The Suicide Squad: James Gunn parle de la liberté créative de cette cote R

The Suicide Squad: James Gunn parle de la liberté créative de cette cote R

Pour être clair, il y a des choses que Gunn aime absolument dans le film d’Ayer. Comment pourrait-il pas, alors qu’il a incorporé tant de acteurs du film de 2016 dans le sien? Dans l’esprit de Gunn, Margot Robbie est née pour jouer Harley Quinn, qu’il espère seulement mettre en valeur davantage en faisant ressortir sa «vraie folie» dans le nouveau film. Amanda Waller de Viola Davis, quant à lui, a été le premier personnage qu’il a décidé de mettre dans son propre film. Mais Gunn est sans ambiguïté sur un point: son La brigade suicide va être ses propres 31 saveurs de bizarre.

«Ce n’était pas quelque chose qui contrastait avec le premier film», dit Gunn. «Il ne s’agissait pas de passer par une liste de contrôle de ceci est bon, c’est mauvais, cela fonctionne, cela ne fonctionne pas… mais le concept avec lequel John Ostrander a commencé dans les bandes dessinées, que ce sont des super-héros merdiques de grade B qui sont considérés comme jetables par le gouvernement américain et sont envoyés dans ces missions de black-ops, où ils ne réussiront probablement pas, mais qui s’en fout parce qu’ils sont des prisonniers de merde sans beaucoup de compétences?

Cette est le film que Gunn voulait faire. Et il l’a fait avec une joie notée R.

Conçu comme une épopée autonome qui pourrait (ou non) être une suite du film de 2016, Gunn’s La brigade suicide est, en substance, censé être une continuation spirituelle des années 80 de l’écrivain de bande dessinée Ostrander couru avec l’équipe.

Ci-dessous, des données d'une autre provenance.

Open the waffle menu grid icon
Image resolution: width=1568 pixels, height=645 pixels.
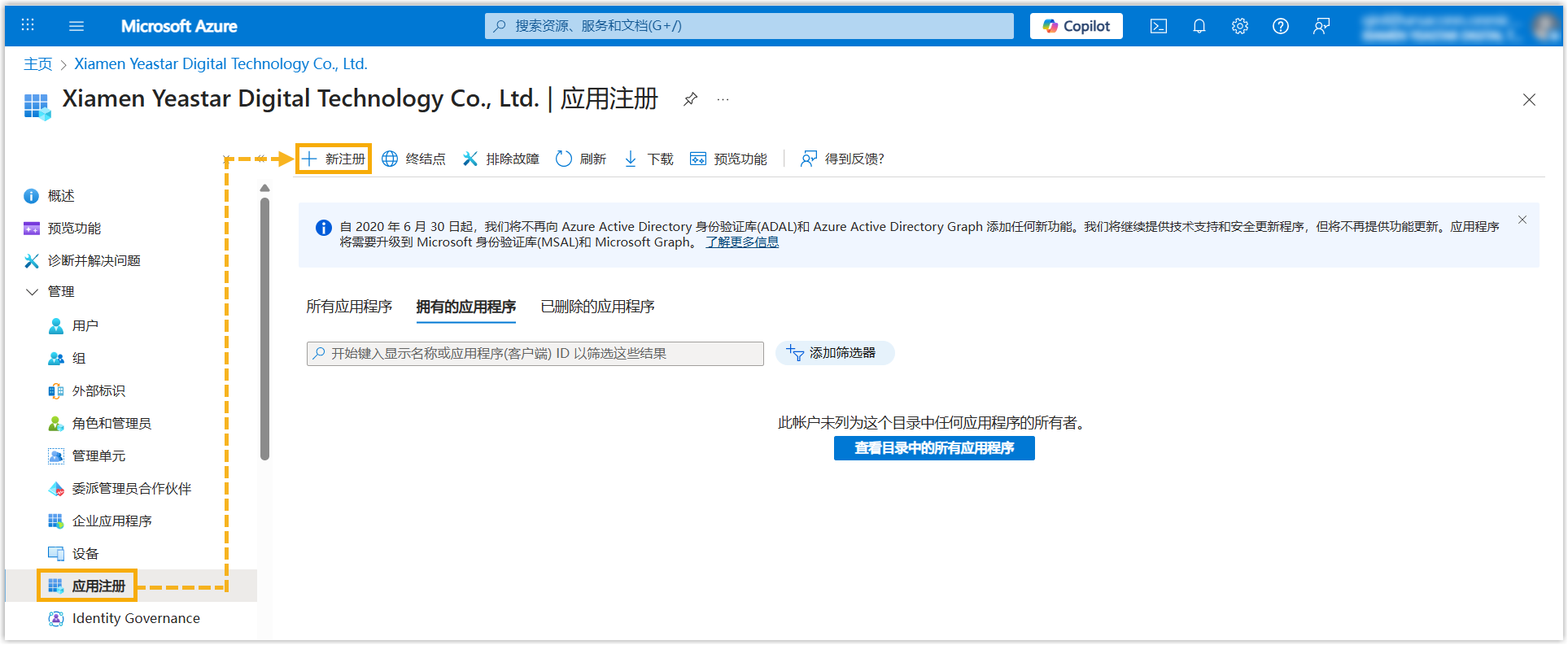tap(28, 25)
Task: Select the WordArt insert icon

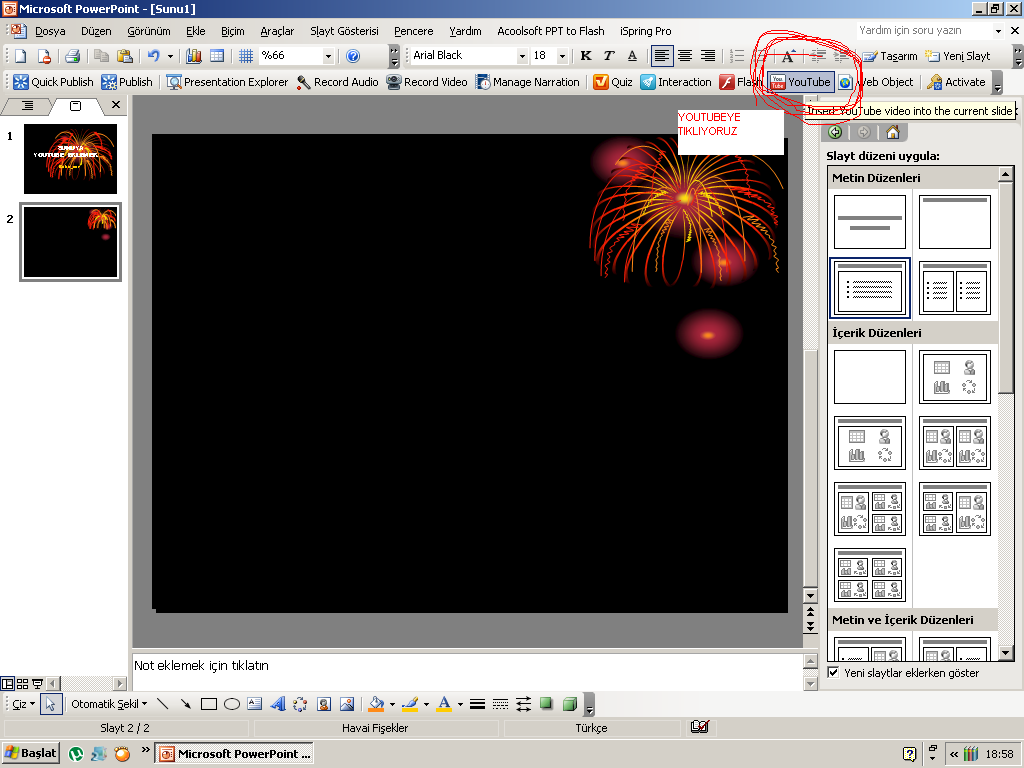Action: [x=278, y=704]
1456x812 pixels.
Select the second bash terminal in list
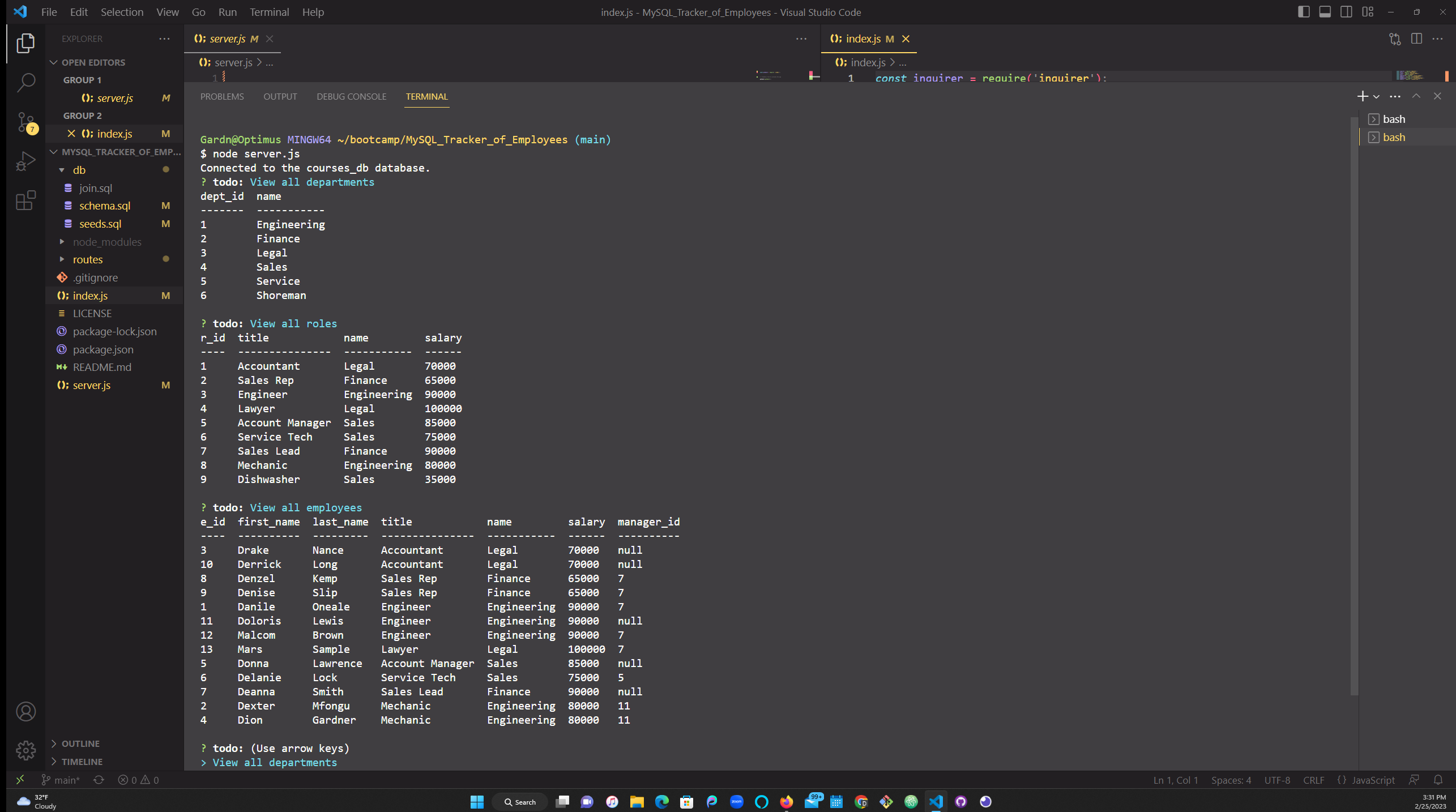1396,137
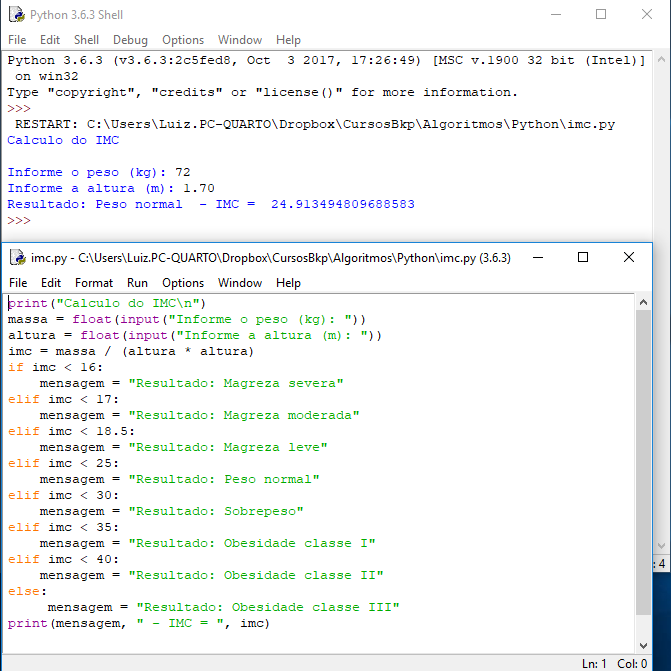Click the Python icon in the imc.py title bar
Image resolution: width=671 pixels, height=671 pixels.
click(x=15, y=257)
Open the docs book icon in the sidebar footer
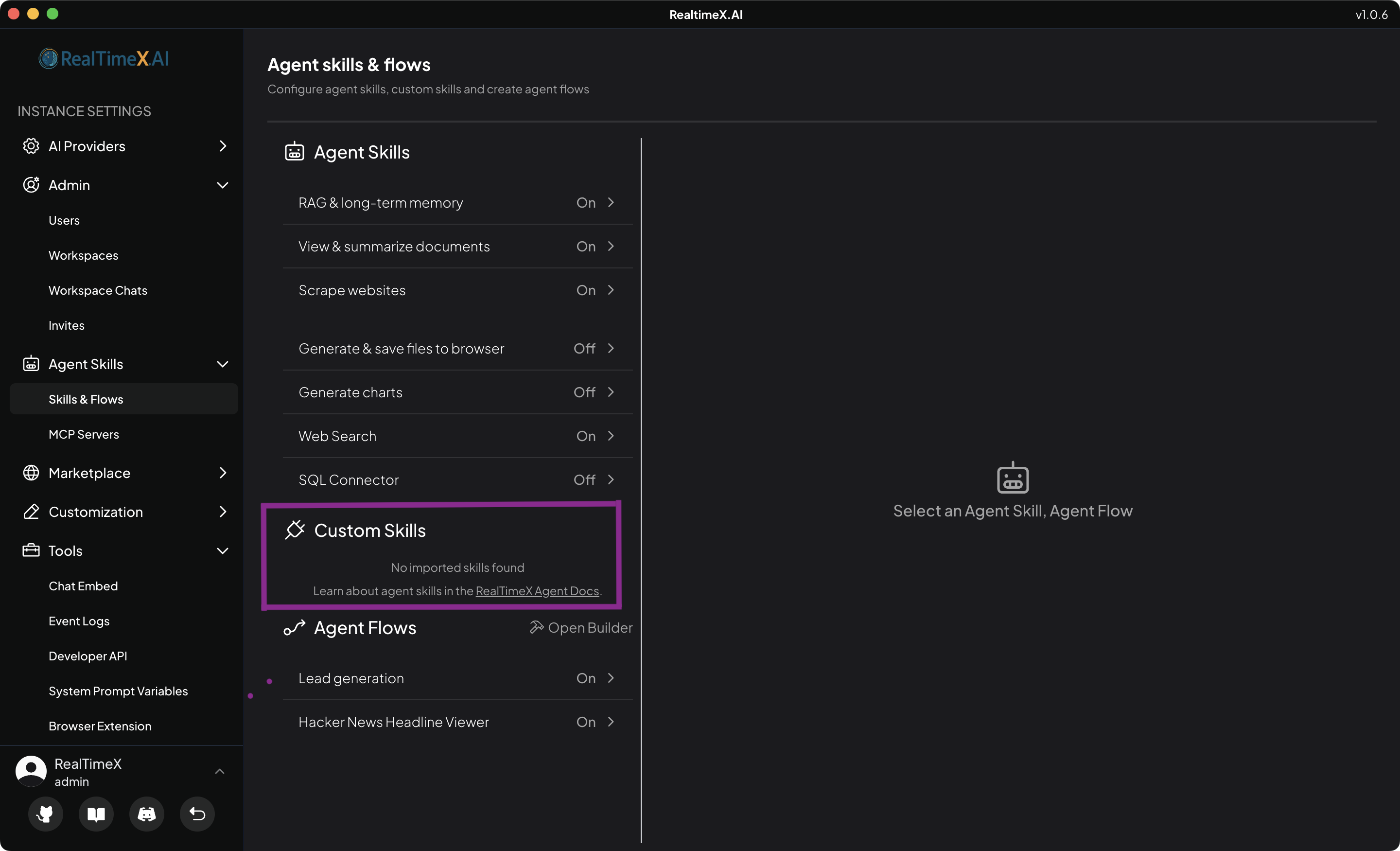 click(x=96, y=814)
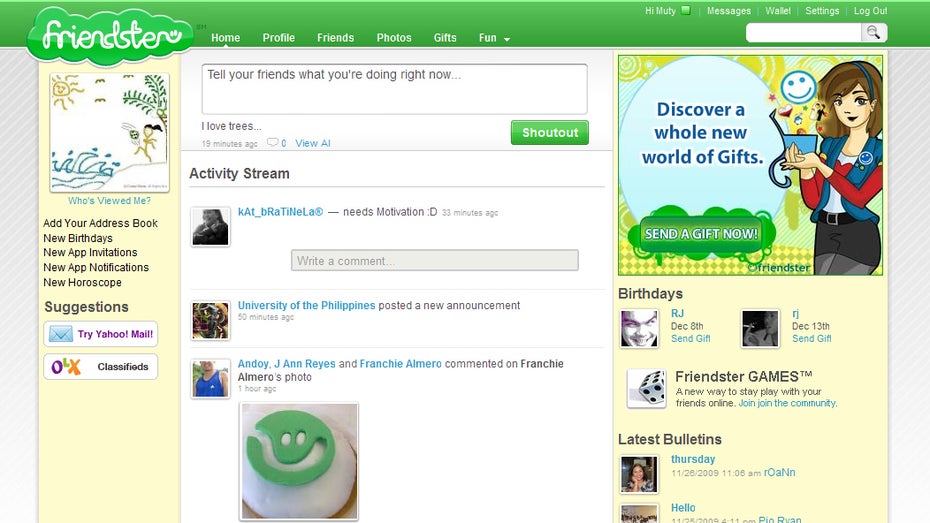
Task: Open the green smiley cookie photo
Action: pos(299,461)
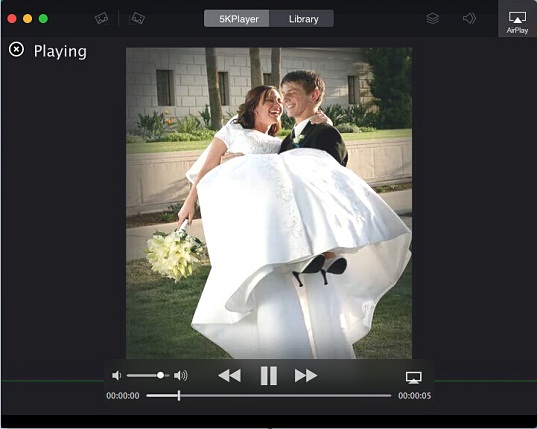Open the stacked layers icon in toolbar
Screen dimensions: 537x429
(433, 18)
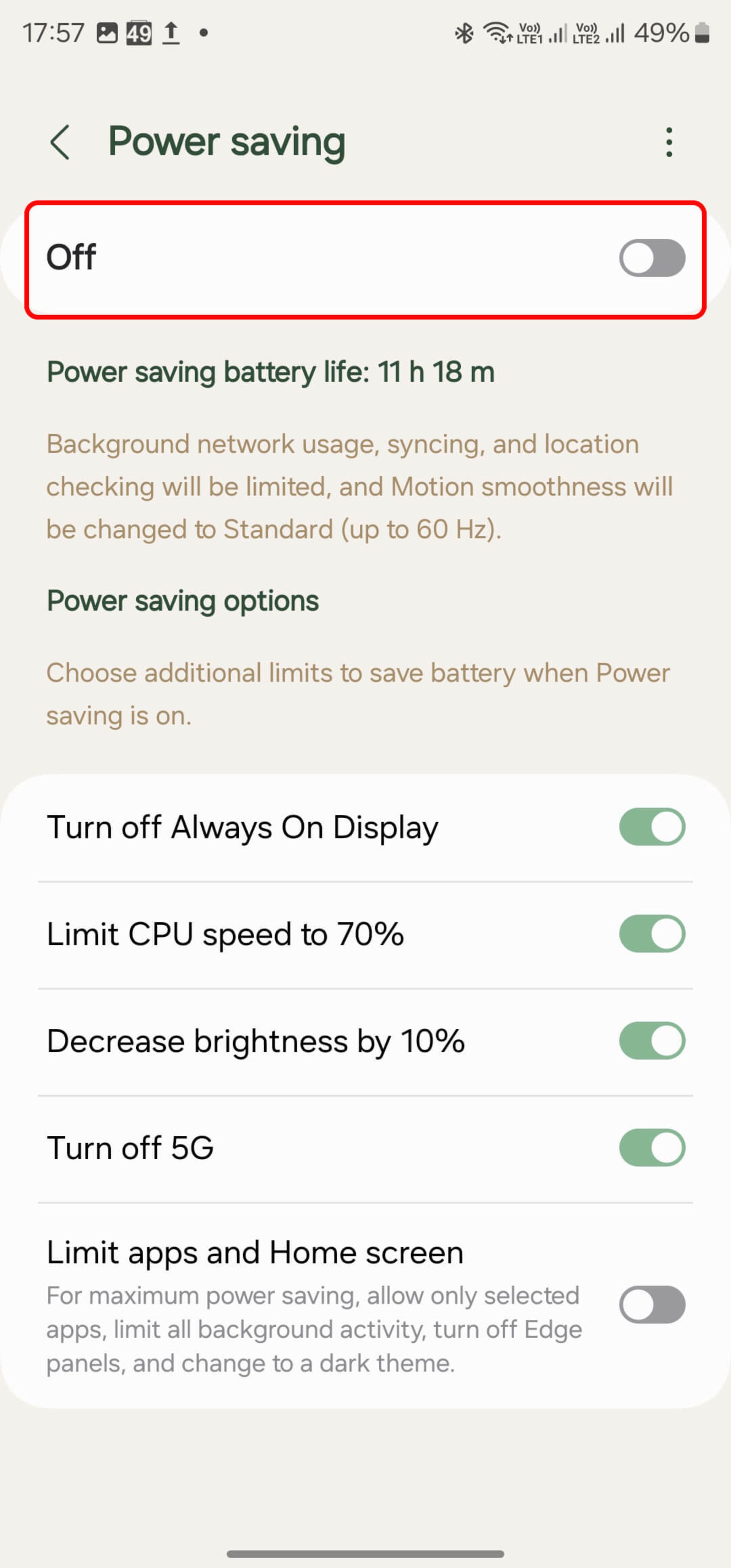Toggle Limit CPU speed to 70%

[x=652, y=934]
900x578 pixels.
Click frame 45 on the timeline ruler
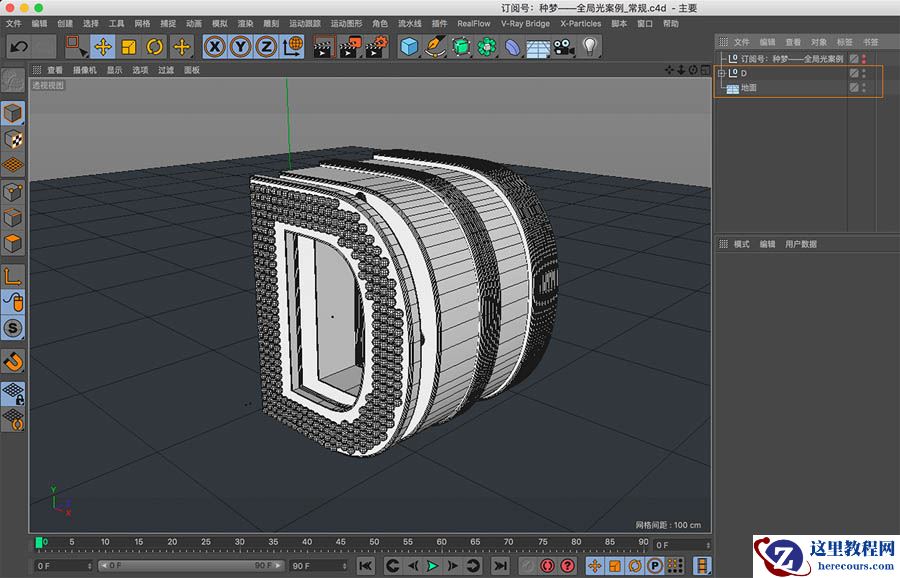tap(340, 543)
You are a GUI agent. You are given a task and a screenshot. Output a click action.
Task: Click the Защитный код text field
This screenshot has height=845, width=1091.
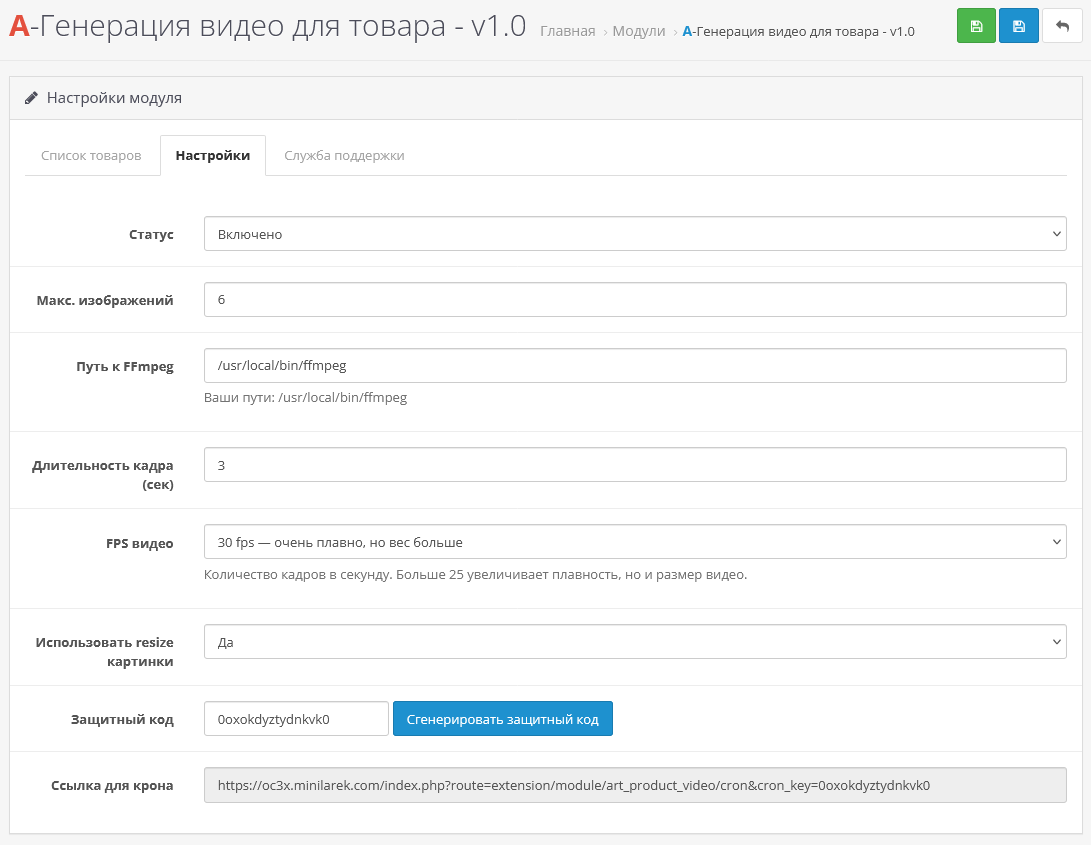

Davis ‘Waller est toujours la dame louche du gouvernement qui tire les ficelles et recrute des sacs tristes incarcérés pour faire le travail humide que l’application de la loi ne fera pas; son homme de pointe sur le terrain reste Rick Flag (Joel Kinnaman), une flèche droite entourée de super-vilains forcés, y compris des visages familiers comme la délicieusement folle Harley de Robbie, ainsi que de nouveaux tels que Bloodsport d’Idris Elba.

Le genre que Gunn et ses cohortes comparent à celui des films de guerre, mais contre qui ils vont faire la guerre n’est pas tout à fait clair. Cela dit, un marketing récent a révélé une bande dessinée en profondeur, avec Starro, l’extraterrestre des années 1950, se déchaînant à la taille d’un kaiju.

«Starro est hilarant parce qu’il est ridicule. C’est une étoile de mer bleue géante et céruléenne, mais il est aussi terrifiant », dit Gunn. «Quand j’étais enfant, je pensais que c’était la chose la plus effrayante de tous les temps… et je pense que cela illustre ce qu’est ce film: c’est ridicule et c’est aussi terrifiant et sérieux. Il fonctionne donc très bien en tant que méchant du film – en tant que méchant, en fait.